Each line of the records has to be copied exactly, though the pictures must be left out.

-- Excerpted data follows --

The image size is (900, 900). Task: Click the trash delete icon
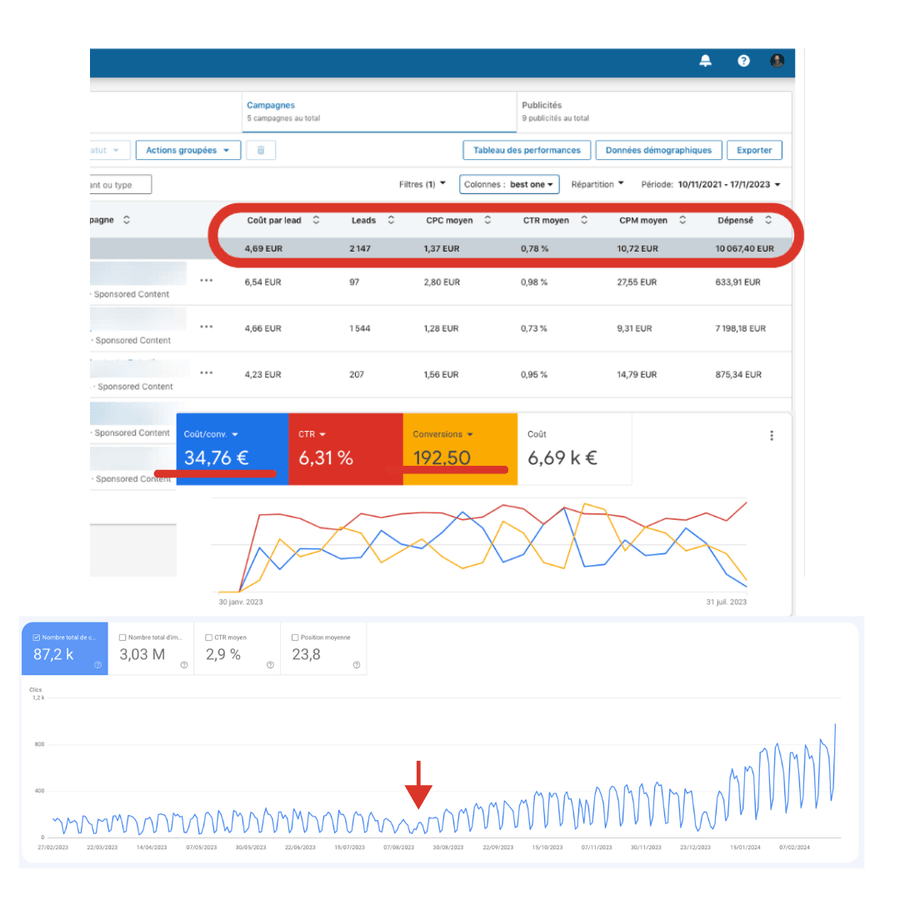(260, 150)
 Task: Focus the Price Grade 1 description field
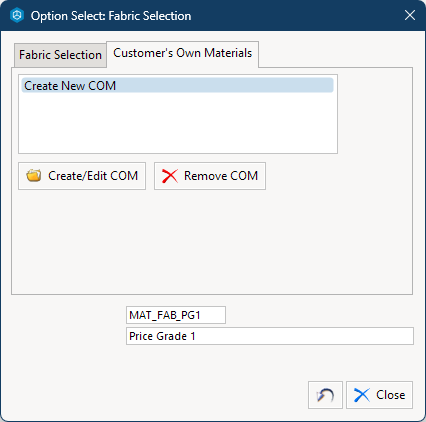click(x=270, y=336)
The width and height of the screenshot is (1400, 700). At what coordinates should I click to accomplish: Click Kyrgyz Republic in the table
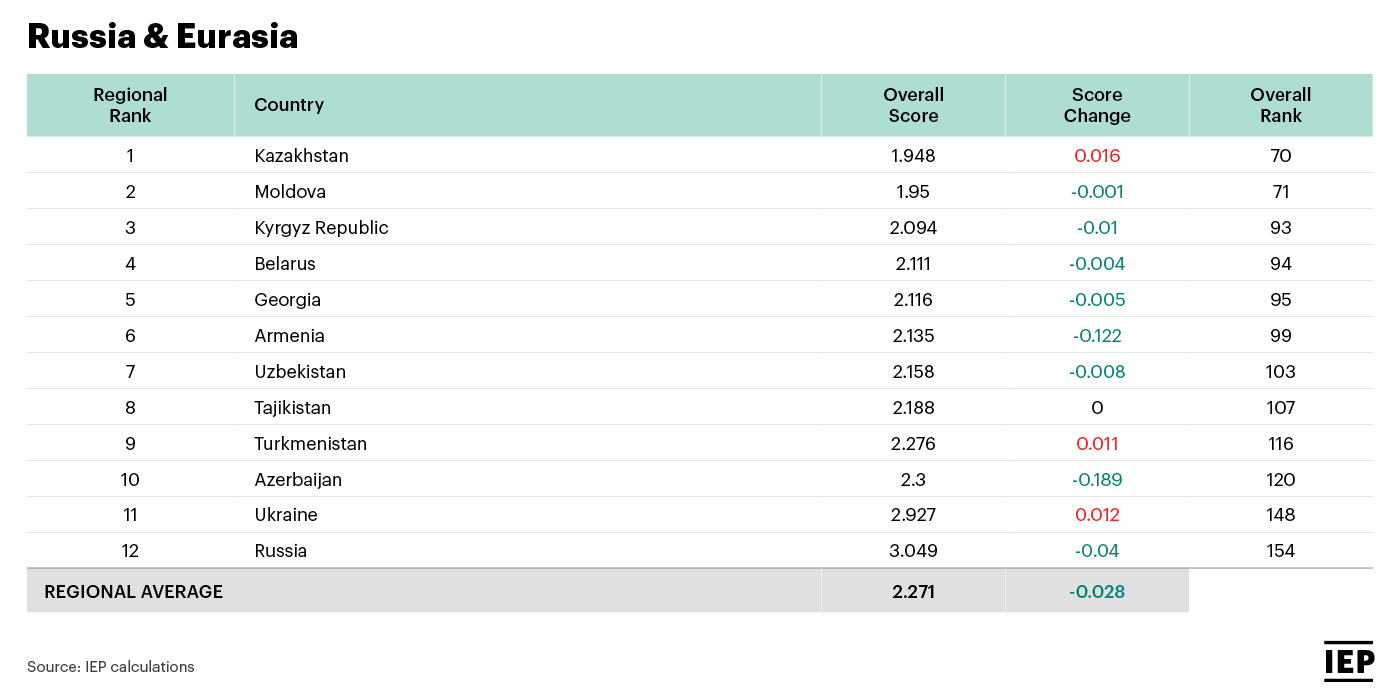tap(321, 228)
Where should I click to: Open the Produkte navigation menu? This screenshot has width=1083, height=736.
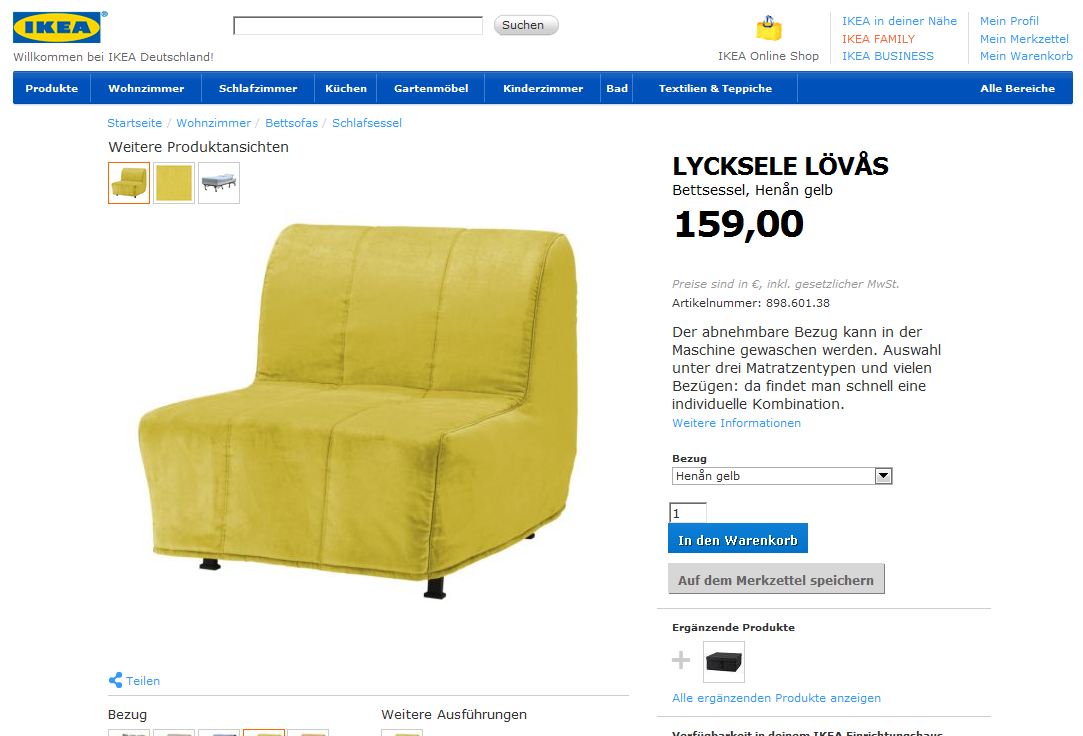pyautogui.click(x=52, y=88)
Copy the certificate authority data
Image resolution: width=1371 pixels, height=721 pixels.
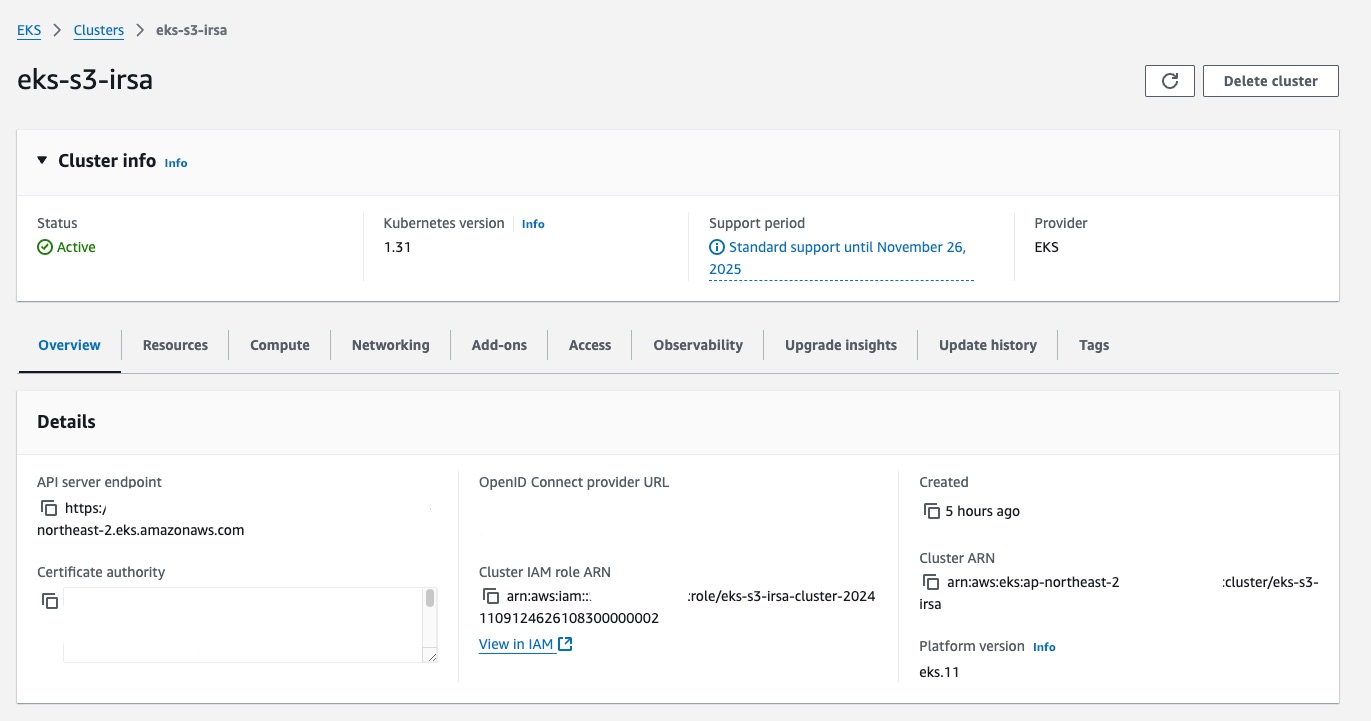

-- Excerpted data concluded --

* _Answer box_:
The image size is (900, 900). Task: Click the trash delete icon
(260, 150)
 Task: Focus the Price Grade 1 description field
click(x=270, y=336)
The width and height of the screenshot is (1400, 700). At what coordinates should I click to accomplish: Click Kyrgyz Republic in the table
tap(321, 228)
Where should I click to: Open the Produkte navigation menu? This screenshot has width=1083, height=736.
pyautogui.click(x=52, y=88)
Copy the certificate authority data
Image resolution: width=1371 pixels, height=721 pixels.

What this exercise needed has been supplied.